There are clearly individual differences, even if the intraindividual summary variables are calculated on “small ensembles”.

B: Calculating some additional IIV metrics (MSSD, PAC) based on their formulas.

We can think of the process of calculating intraindividual variability metrics as a form of feature extraction. The features (i.e., new variables) are extracted from each individuals’ ensemble of scores.

Lets calculate some more features.

Mean Square of Successive Differences (MSSD)

\[\delta_{i}^2 = \frac{1}{T-1} \sum_{t=2}^{T} (y_{i(t)}-y_{i(t-1)})^2 \]

Sidebar: How to write equations in R Markdown - a helpful little guide … http://www.statpower.net/Content/310/R%20Stuff/SampleMarkdown.html

The psych package has mssd() and rmssd() functions that are wrappers of functions in the matrixStats package. They do a few weird things on their own - so along the way we wrote our own function.
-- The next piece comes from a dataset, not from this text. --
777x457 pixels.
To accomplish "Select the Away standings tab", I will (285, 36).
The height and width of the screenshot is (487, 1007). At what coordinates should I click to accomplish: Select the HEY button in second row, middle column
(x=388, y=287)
#Here is an example of what an mssd function might look like 
my.mssd <- function(data)
{
    diffToNext<-data[2:length(data)]-data[1:(length(data)-1)] #this computes the difference between each value and the next
    diffToNext2<-diffToNext^2                  #this squares the difference
    SSdiff<- sum(diffToNext2,na.rm=TRUE)       #this takes the sum of the squared differences
    denominator<-sum(!is.na(diffToNext))       #this computes the number of non-missing elements (denominator)
                                               #which corresponds to the t-1 value
    mssd<-SSdiff/denominator                   #this computes the MSSD
    return(mssd)
}

We can apply it to one person’s data.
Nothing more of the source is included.